Conformance, Contract, and Scenario Testing
ANIP uses multiple validation layers because different failures look similar from the outside.
A service can speak the protocol correctly while implementing the wrong business behavior. A generated service can expose the right manifest while one language drifts from another. A fronting package can verify cryptographically while its backend code still leaks a raw API escape hatch.
Do not collapse these into one generic “tests passed” claim.
Validation map
| Layer | Question it answers | Typical timing |
|---|---|---|
| Package verification | Is this package/lock/signature/digest the artifact I intend to consume? | Before generation and CI release gates |
| Protocol conformance | Does this running service speak ANIP correctly? | Runtime/library release and service certification |
| Generator conformance | Does code generation preserve the contract shape across targets? | Generator changes and language-target releases |
| Manifest parity | Do generated services expose the same public contract? | Multi-language generated service checks |
| Contract testing | Does observed behavior match declared claims such as side effects and cost? | Service implementation validation |
| Execution scenario validation | Does the service produce the governed outcomes required by product scenarios? | Product/release behavior gates |
| Live smoke testing | Does this implementation work against the real or local backend? | Fronting/showcase/integration readiness |
| LLM question-bank testing | Can an agent runtime plan and invoke the right ANIP capability under realistic language? | Showcase and agent-consumption validation |
Conformance suites shipped today
ANIP ships two distinct conformance suites. They test different boundaries and should both be part of release readiness.

=-=-=

Reproduce the passage of the ANIP testing text above that opens with the words containing "Conformance, Contract, and" and closes with "API escape hatch.", keeping every character unchanged.

• **Provided records**:
=-=-=

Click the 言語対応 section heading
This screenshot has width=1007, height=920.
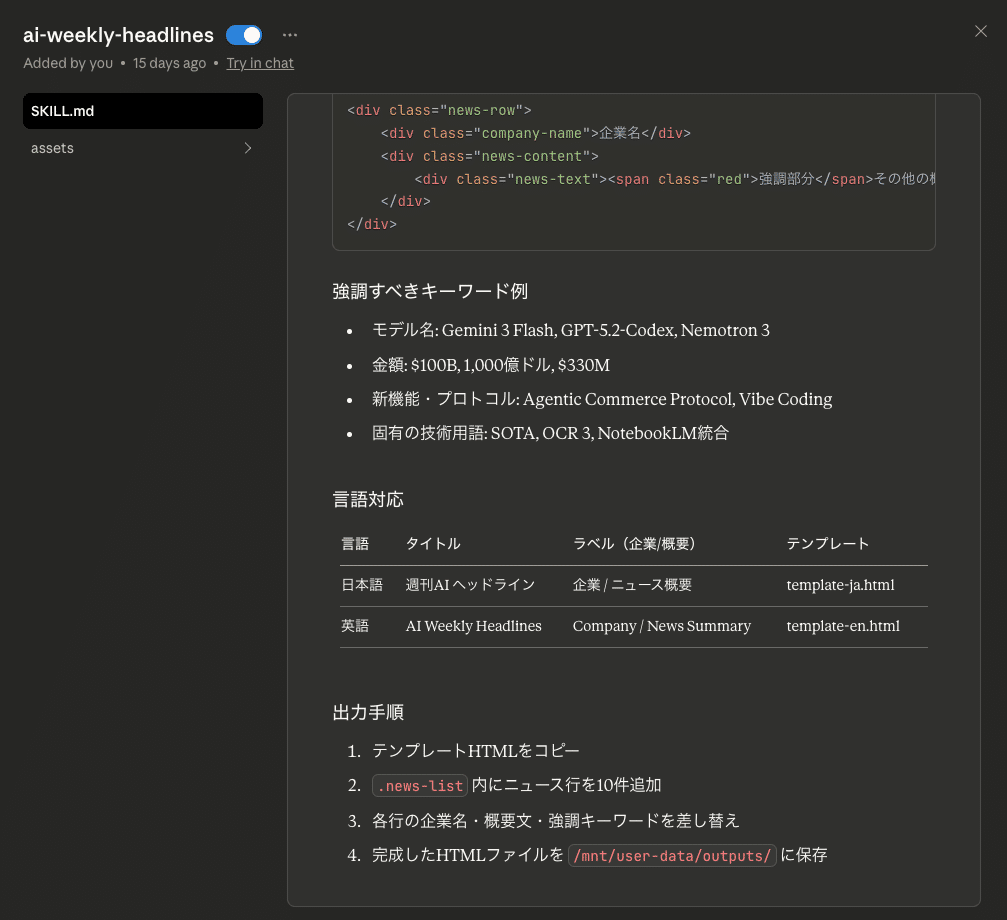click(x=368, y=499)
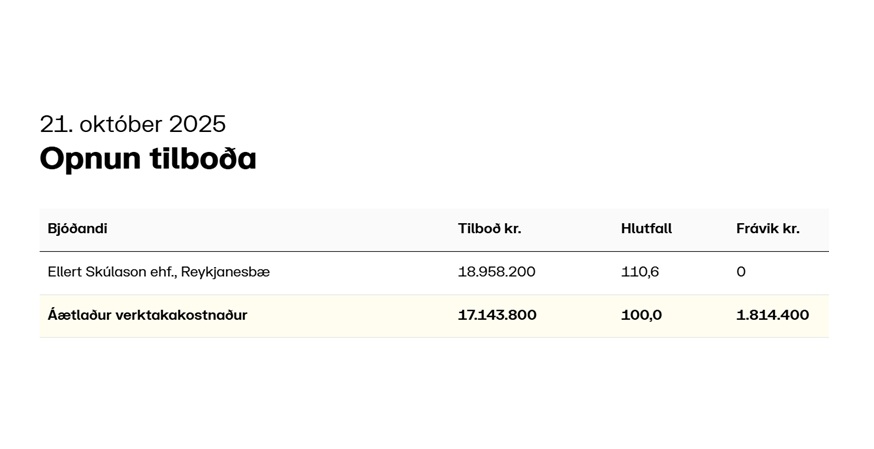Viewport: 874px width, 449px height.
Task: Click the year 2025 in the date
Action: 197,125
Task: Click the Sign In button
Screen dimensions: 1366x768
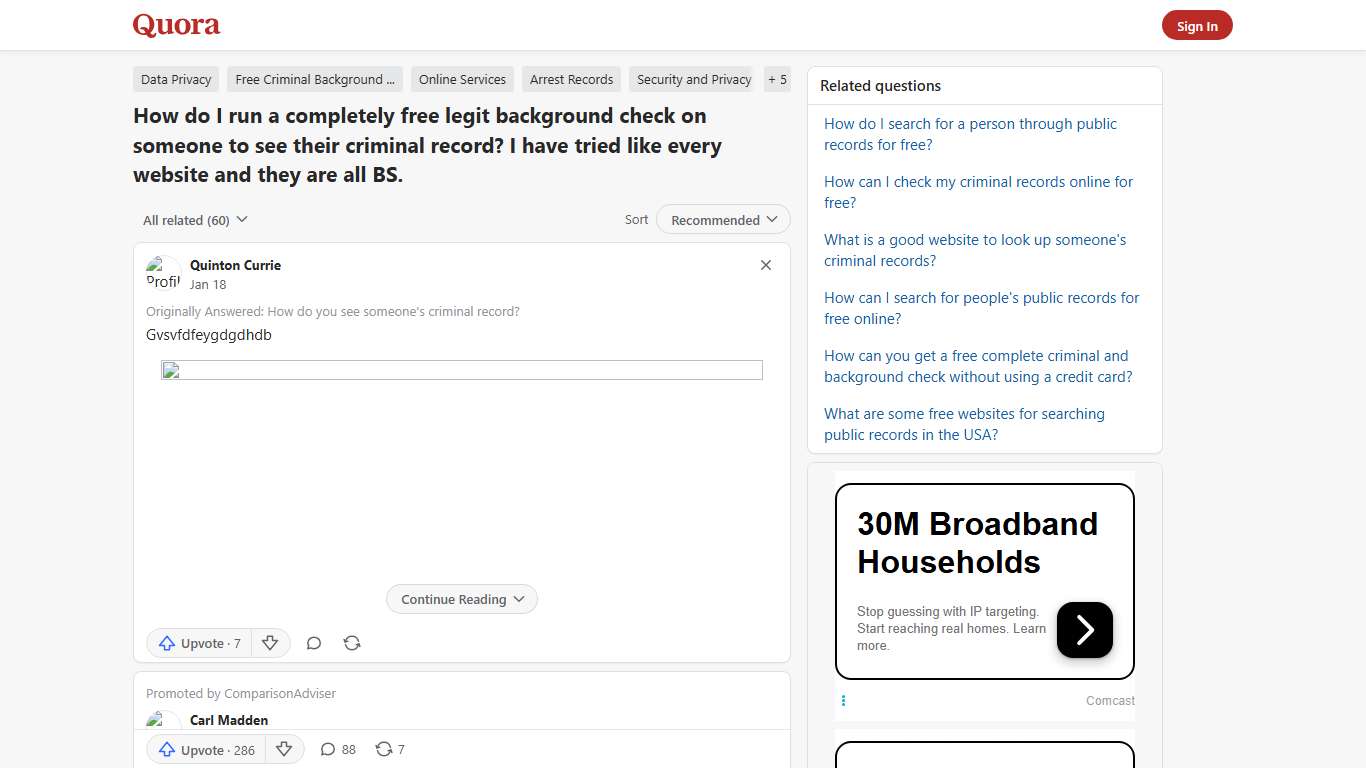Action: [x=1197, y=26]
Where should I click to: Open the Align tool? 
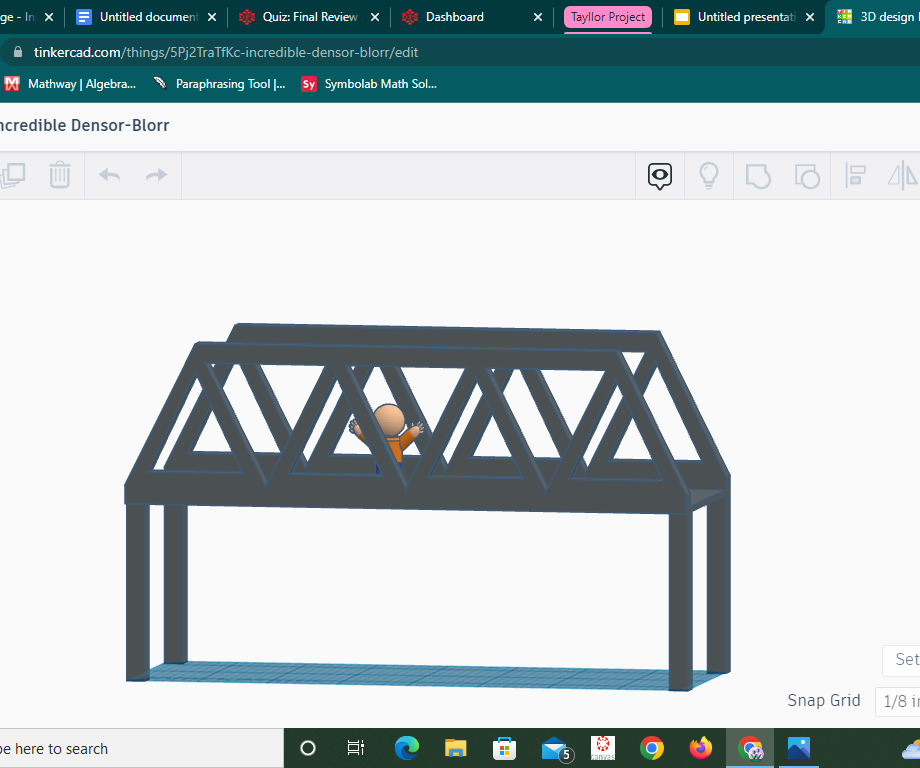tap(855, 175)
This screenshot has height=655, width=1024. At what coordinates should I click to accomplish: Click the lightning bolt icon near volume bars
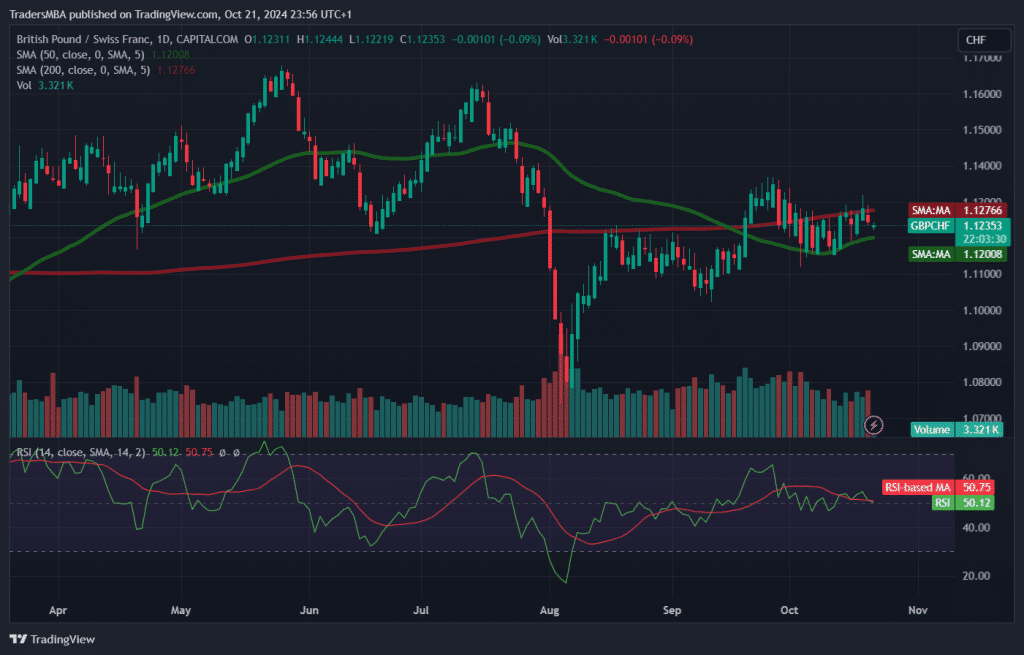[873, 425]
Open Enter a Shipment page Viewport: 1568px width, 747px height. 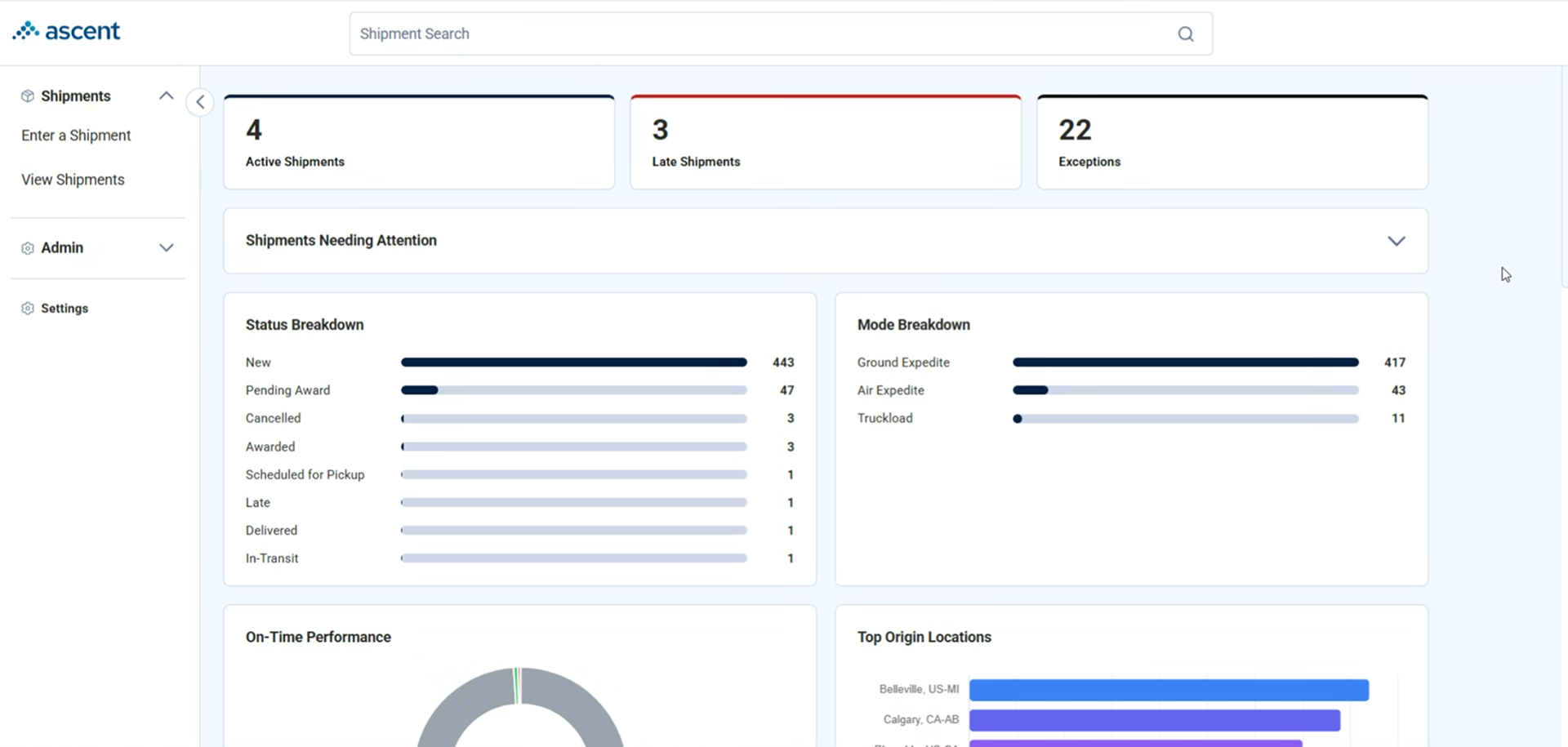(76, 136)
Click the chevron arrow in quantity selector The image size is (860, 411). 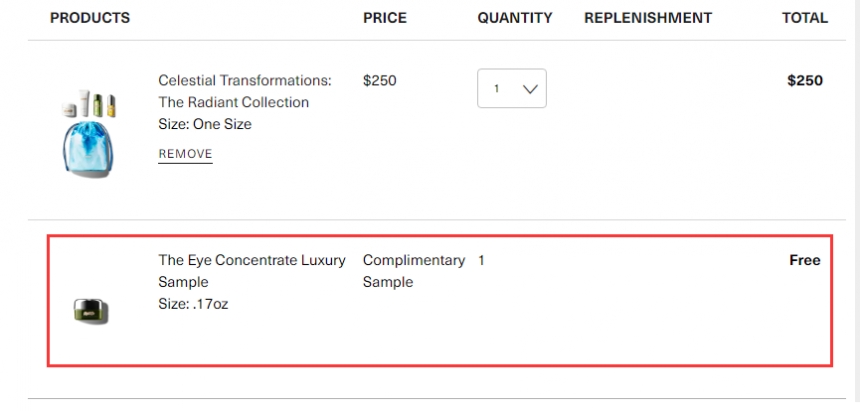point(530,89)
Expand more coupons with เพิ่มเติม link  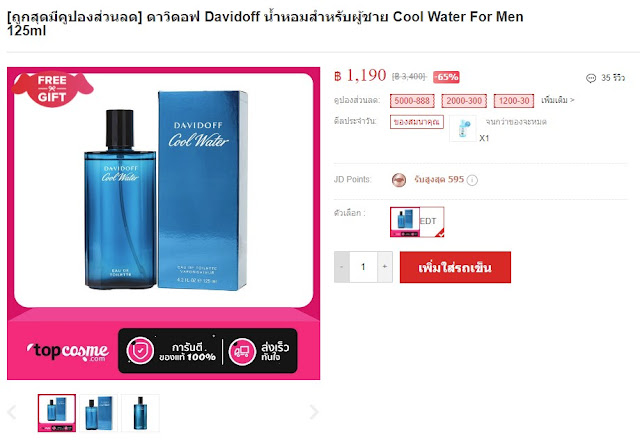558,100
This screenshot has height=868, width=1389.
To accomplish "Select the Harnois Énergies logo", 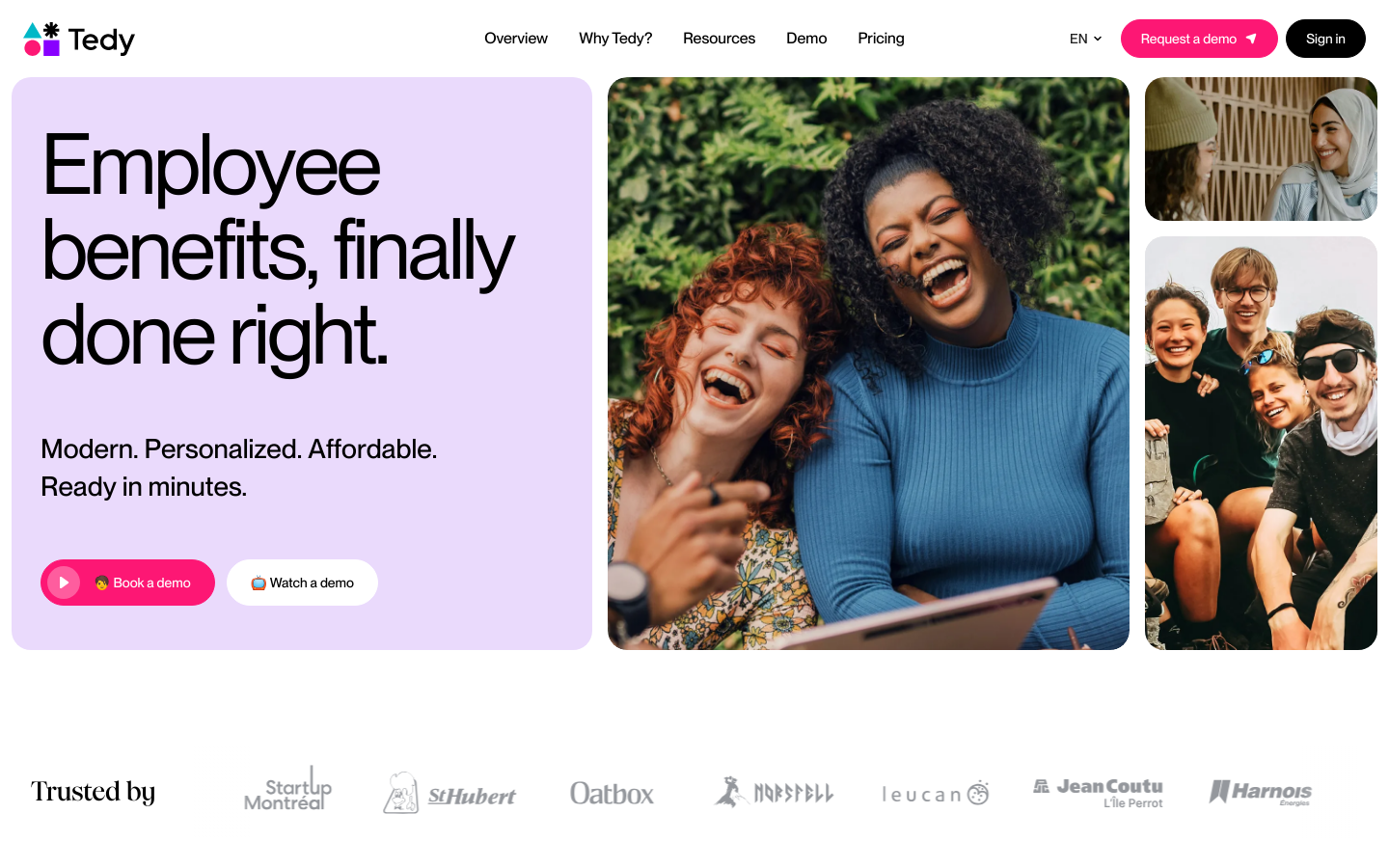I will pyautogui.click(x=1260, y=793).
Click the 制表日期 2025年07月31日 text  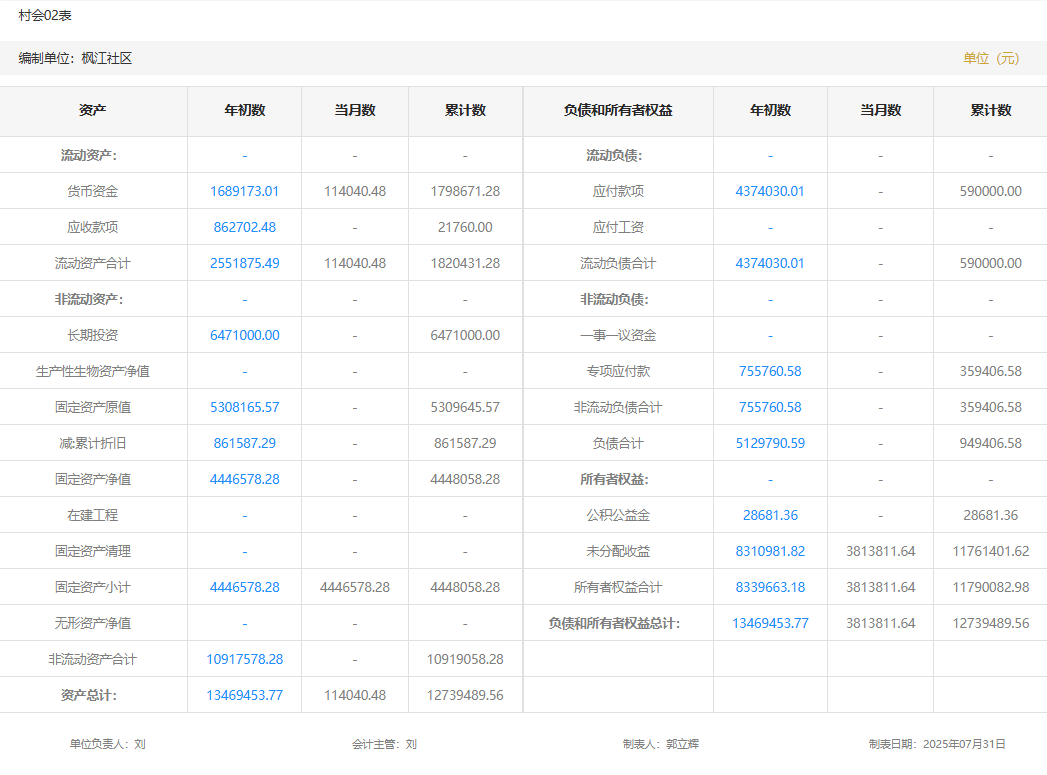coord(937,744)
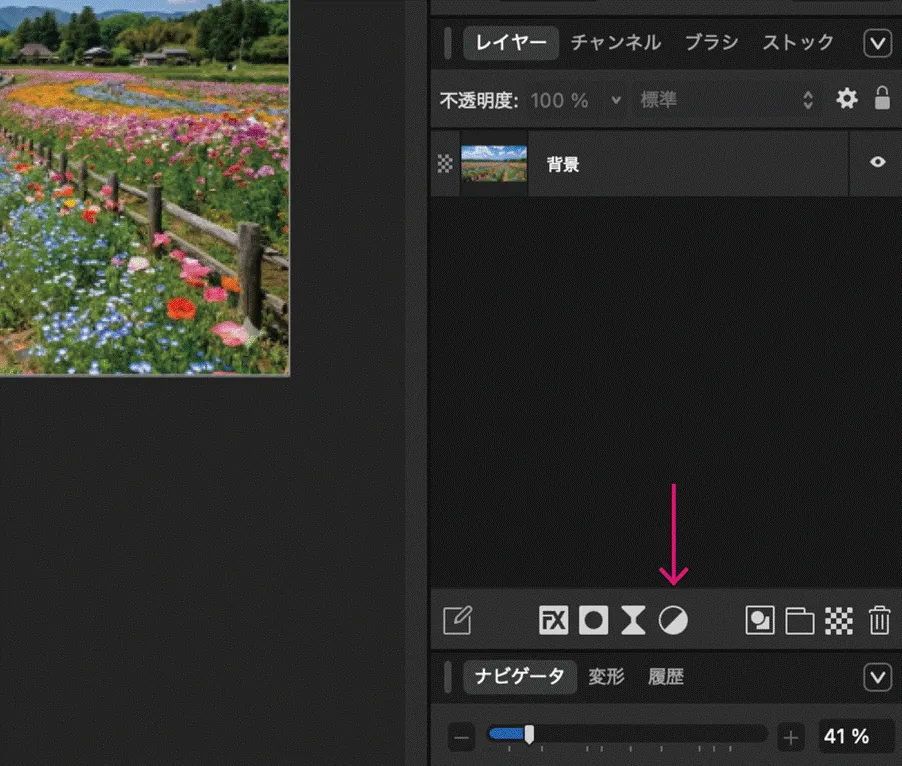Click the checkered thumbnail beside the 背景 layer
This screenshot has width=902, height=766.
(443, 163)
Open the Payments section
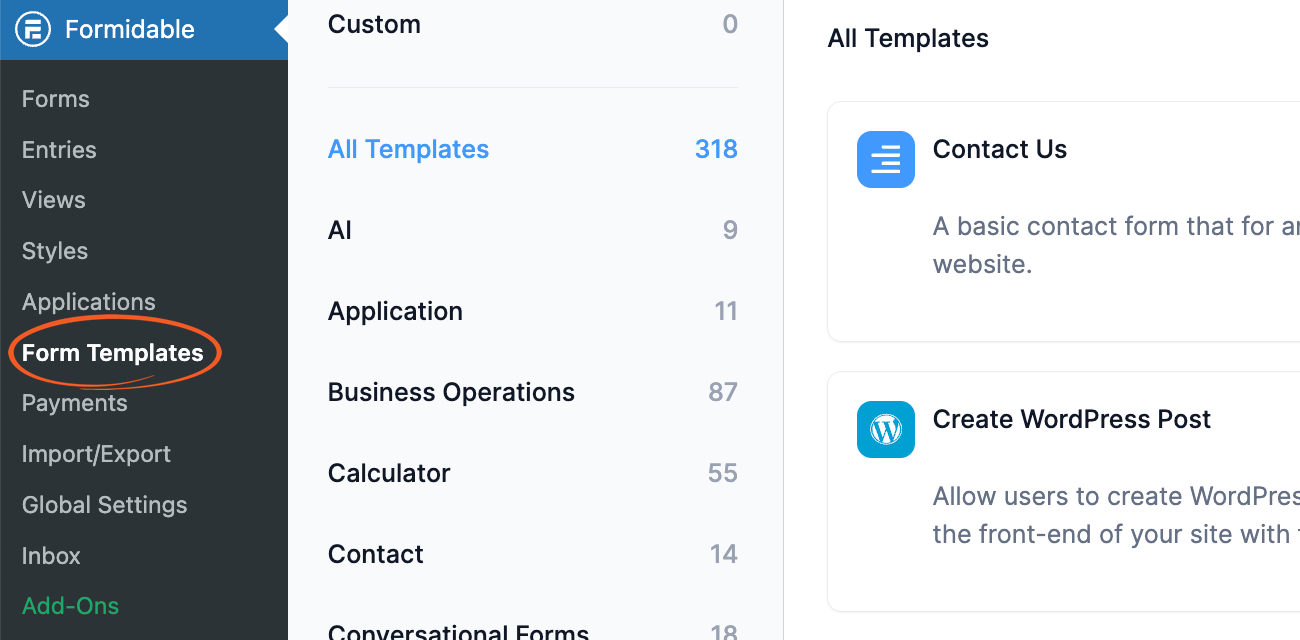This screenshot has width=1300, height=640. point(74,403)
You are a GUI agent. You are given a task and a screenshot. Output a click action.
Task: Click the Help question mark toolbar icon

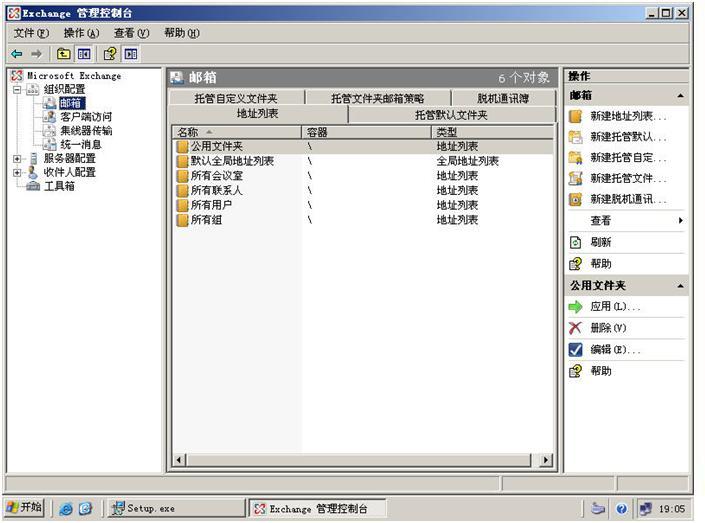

=-=-=

• **Exercise answer**:
Conformance, Contract, and Scenario Testing
ANIP uses multiple validation layers because different failures look similar from the outside.
A service can speak the protocol correctly while implementing the wrong business behavior. A generated service can expose the right manifest while one language drifts from another. A fronting package can verify cryptographically while its backend code still leaks a raw API escape hatch.